• Requirement A
Answer the following questions using the article on the birth hypoxia appeal:
(i) On what date was the article posted?
(ii) How much in damages was the boy awarded?
(iii) To which court is the NHS taking its case?
• Requirement B
From the article on the birth hypoxia appeal, list every argument the NHS Trust puts forward against the judge's ruling.
• Requirement C
Reproduce the part of the article on the birth hypoxia appeal from the words "Hospital testsThe family" up to and including the words "have been uninjured.".

• Quoted passage
= = = = = = =

Birth Hypoxia Boy Awarded £5.5M Damages Faces NHS Appeal

Posted: 13th June 2012

Hospital testsThe family of a teenage boy who was awarded £5.5 million damages after a judge found that he had been negligently starved of oxygen in the few minutes before his birth is facing an appeal by the NHS.
Fourteen years after the boy’s birth, lawyers and experts are still at odds over exactly what happened in a period of just five minutes before his delivery.
The boy is severely disabled. He cannot speak, has to be fed through a tube and needs 24-hour care. Last year, a judge awarded him £5.5 million to meet his care needs after the court found that his hospital birth had been negligently delayed.
Judge Stephen Oliver-Jones QC ruled that the boy's brain damage was a result of profound hypoxia during the final few minutes before he was born and, had he been delivered sooner, he would have been uninjured.
However, the NHS is taking its case to the Court of Appeal. If it is successful, the boy, will go uncompensated.
The Trust involved argues that the damage to the boy’s brain occurred 'some time remote from delivery' in the last three days of his mother's labour.
It is also argued that Judge Oliver-Jones 'misunderstood' medical expert evidence central to the case and that, even with competent care in the final stages of labour, the boy could not have been delivered by the critical time.

= = = = = = =

• Extracted records

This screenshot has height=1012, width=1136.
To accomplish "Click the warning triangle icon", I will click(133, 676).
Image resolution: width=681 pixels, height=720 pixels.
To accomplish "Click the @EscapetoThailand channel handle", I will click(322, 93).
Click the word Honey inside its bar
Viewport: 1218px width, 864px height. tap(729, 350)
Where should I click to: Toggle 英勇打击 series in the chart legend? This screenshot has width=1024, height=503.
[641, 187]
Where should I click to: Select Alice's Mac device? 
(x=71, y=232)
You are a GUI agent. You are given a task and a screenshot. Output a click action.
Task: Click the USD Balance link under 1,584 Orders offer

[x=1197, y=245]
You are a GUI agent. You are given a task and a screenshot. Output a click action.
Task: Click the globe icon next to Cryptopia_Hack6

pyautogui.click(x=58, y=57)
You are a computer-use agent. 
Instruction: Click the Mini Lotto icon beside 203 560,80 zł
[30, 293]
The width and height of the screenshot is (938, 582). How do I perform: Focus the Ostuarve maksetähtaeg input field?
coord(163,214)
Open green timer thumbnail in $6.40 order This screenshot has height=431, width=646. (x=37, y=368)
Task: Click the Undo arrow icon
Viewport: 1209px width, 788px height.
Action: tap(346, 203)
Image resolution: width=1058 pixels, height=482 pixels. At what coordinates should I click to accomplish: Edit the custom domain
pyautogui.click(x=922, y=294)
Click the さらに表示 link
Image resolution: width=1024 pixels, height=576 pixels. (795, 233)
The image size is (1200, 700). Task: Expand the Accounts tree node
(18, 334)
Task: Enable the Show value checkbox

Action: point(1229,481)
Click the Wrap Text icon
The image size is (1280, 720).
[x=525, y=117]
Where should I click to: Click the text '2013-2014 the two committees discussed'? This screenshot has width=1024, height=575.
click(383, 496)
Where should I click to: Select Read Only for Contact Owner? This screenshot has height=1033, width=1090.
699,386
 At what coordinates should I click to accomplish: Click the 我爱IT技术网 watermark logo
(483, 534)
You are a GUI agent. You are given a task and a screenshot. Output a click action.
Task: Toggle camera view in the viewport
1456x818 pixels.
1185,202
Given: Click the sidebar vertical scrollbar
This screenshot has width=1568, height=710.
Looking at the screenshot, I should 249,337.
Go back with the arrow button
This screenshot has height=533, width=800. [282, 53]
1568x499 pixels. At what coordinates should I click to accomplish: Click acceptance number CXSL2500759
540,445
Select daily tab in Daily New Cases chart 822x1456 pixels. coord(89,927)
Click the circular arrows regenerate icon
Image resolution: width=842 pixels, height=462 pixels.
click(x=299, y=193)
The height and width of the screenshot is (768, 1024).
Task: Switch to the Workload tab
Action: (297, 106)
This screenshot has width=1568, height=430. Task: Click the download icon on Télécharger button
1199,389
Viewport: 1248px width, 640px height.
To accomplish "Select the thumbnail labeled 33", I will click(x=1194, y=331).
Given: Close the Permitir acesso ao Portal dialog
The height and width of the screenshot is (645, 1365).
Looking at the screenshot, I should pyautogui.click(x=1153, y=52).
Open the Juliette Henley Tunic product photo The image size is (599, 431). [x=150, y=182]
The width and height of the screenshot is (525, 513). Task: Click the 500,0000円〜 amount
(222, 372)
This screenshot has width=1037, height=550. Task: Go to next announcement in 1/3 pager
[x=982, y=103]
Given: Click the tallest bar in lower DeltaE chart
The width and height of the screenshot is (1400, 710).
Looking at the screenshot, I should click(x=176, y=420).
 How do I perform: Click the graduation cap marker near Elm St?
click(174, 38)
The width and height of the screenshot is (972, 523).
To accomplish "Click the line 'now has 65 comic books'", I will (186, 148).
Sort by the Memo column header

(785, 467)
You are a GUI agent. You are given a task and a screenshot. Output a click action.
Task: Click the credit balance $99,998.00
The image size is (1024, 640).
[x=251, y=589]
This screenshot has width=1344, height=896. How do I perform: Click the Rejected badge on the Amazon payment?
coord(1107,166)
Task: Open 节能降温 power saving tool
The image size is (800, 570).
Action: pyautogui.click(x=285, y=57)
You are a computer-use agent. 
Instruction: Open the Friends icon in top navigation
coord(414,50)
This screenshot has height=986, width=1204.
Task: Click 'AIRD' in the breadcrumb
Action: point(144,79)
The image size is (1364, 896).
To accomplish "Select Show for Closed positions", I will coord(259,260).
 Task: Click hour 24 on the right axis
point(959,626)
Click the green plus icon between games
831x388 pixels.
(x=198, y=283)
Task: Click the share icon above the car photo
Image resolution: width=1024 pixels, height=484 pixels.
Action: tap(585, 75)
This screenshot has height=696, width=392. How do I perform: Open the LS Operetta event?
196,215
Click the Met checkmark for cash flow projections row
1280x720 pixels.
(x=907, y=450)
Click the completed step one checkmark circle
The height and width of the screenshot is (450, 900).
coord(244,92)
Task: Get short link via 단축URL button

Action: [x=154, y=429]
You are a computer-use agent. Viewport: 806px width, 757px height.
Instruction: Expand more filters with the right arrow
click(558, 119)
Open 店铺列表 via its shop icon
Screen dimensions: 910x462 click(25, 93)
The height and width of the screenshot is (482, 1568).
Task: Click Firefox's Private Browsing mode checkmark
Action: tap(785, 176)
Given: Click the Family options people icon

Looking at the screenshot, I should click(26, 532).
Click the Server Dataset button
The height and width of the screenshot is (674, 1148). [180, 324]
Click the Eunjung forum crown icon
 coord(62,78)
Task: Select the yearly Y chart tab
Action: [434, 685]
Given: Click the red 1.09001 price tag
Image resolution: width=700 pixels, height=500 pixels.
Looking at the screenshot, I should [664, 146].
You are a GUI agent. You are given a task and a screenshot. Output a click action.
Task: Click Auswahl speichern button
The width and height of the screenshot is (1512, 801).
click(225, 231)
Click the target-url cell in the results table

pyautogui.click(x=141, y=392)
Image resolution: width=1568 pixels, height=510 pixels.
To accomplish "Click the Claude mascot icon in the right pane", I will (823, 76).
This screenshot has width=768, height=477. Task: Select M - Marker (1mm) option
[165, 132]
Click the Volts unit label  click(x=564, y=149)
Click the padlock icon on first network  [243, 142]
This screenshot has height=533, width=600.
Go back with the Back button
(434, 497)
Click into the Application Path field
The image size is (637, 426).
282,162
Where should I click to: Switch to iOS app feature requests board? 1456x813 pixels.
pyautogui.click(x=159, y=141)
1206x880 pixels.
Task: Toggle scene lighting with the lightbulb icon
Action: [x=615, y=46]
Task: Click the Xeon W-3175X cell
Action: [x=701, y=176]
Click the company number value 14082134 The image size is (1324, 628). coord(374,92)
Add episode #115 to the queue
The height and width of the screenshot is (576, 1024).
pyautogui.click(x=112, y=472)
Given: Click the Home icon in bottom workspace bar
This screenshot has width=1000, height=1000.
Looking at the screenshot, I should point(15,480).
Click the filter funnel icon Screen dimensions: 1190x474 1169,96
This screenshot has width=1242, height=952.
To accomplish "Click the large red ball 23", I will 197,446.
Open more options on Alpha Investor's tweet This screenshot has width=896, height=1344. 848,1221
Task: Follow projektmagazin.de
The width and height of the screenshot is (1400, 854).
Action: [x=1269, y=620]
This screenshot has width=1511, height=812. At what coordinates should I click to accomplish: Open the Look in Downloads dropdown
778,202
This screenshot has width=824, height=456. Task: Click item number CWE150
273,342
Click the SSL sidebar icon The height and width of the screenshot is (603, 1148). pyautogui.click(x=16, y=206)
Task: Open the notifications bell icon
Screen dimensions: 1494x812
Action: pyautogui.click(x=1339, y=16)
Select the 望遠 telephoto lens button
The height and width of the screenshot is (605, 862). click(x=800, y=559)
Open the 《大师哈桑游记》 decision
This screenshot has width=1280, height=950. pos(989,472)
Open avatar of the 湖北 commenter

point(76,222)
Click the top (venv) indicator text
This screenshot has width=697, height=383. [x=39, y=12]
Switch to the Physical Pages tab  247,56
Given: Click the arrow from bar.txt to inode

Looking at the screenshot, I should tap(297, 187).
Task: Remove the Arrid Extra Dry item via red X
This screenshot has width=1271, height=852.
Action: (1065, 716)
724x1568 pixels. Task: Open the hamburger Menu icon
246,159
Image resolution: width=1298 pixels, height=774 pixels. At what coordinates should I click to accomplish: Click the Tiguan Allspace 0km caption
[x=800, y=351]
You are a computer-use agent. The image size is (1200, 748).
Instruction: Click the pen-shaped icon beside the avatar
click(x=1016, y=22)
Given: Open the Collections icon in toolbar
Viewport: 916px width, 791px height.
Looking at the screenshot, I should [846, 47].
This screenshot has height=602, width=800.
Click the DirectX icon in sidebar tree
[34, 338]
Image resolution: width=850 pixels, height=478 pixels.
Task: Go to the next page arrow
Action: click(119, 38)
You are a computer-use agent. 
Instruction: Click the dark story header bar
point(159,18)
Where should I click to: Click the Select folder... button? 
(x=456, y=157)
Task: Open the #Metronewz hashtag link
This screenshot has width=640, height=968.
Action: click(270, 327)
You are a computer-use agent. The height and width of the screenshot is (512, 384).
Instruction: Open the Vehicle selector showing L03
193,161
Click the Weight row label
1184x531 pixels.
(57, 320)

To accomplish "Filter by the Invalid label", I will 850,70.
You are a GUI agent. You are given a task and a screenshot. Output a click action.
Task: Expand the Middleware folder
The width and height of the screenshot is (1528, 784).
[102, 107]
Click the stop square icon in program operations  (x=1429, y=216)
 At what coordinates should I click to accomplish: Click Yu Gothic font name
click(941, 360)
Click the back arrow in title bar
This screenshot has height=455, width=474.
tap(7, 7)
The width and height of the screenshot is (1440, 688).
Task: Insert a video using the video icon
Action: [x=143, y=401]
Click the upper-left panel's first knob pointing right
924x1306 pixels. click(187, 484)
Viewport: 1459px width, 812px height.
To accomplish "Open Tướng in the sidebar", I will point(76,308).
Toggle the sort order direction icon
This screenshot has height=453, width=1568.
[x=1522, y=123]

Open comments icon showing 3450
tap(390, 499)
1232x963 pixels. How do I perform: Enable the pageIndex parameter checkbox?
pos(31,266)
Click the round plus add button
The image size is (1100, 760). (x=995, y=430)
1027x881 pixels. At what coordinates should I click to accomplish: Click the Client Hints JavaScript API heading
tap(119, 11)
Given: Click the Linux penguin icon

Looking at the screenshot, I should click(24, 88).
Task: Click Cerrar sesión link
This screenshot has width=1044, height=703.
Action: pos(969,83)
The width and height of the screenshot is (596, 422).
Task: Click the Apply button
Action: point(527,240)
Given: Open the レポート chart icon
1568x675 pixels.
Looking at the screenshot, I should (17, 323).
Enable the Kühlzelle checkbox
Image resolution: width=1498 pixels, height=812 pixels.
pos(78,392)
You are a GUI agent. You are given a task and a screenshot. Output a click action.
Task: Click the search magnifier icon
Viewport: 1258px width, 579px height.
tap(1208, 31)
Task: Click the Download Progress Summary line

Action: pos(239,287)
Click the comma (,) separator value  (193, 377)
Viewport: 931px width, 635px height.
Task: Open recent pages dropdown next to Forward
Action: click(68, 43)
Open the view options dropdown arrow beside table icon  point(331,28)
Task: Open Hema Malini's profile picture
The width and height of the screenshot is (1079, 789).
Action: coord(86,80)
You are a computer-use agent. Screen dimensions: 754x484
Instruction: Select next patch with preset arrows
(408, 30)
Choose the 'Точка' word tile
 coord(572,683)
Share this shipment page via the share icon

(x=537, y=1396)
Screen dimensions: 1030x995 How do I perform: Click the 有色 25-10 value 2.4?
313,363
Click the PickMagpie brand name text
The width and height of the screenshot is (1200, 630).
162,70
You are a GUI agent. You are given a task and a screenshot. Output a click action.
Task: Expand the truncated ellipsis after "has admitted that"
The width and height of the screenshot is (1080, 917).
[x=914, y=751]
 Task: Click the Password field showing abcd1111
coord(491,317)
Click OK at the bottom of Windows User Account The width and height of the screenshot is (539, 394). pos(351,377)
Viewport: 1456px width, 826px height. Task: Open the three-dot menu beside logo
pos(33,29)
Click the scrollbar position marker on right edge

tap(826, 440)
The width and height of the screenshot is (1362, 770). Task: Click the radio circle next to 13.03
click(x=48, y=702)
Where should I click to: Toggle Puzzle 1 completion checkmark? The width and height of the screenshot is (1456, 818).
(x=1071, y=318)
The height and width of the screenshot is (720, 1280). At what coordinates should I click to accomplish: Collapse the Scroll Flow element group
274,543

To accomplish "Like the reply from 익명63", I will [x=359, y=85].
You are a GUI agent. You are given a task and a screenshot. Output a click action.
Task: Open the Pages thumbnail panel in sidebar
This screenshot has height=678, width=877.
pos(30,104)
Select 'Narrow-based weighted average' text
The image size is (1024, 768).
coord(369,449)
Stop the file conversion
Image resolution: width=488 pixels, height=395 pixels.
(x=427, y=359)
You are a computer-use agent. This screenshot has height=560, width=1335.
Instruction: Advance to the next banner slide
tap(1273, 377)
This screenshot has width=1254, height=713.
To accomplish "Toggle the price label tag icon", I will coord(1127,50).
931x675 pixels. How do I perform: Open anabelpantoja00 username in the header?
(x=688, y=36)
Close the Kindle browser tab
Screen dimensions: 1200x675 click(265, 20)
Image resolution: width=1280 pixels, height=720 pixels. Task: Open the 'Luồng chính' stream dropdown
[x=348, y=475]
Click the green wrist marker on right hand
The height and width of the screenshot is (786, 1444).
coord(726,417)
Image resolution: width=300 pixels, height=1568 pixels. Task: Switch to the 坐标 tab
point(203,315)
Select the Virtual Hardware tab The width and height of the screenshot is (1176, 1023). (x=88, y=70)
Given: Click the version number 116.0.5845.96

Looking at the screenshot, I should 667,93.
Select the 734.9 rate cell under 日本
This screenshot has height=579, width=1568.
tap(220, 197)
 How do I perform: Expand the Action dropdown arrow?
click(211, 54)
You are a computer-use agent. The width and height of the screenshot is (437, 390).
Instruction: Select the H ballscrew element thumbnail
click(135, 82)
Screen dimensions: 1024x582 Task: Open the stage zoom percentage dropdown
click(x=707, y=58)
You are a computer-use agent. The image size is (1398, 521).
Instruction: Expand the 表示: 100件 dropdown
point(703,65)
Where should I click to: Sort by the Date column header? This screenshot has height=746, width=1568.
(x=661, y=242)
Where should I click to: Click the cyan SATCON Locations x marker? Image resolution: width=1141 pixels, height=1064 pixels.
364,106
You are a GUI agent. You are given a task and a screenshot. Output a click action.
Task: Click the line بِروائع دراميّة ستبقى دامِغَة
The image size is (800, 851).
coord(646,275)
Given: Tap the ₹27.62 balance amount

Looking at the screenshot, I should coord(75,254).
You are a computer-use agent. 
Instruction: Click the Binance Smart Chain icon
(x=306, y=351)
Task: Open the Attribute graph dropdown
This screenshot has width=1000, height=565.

= = = = = = =

• Exercise solution A
(i) 13th June 2012
(ii) £5.5 million
(iii) The Court of Appeal

• Exercise solution B
- The damage to the boy's brain occurred "some time remote from delivery" in the last three days of his mother's labour.
- Judge Oliver-Jones "misunderstood" medical expert evidence central to the case.
- Even with competent care in the final stages of labour, the boy could not have been delivered by the critical time.

• Exercise solution C
Hospital testsThe family of a teenage boy who was awarded £5.5 million damages after a judge found that he had been negligently starved of oxygen in the few minutes before his birth is facing an appeal by the NHS.
Fourteen years after the boy’s birth, lawyers and experts are still at odds over exactly what happened in a period of just five minutes before his delivery.
The boy is severely disabled. He cannot speak, has to be fed through a tube and needs 24-hour care. Last year, a judge awarded him £5.5 million to meet his care needs after the court found that his hospital birth had been negligently delayed.
Judge Stephen Oliver-Jones QC ruled that the boy's brain damage was a result of profound hypoxia during the final few minutes before he was born and, had he been delivered sooner, he would have been uninjured.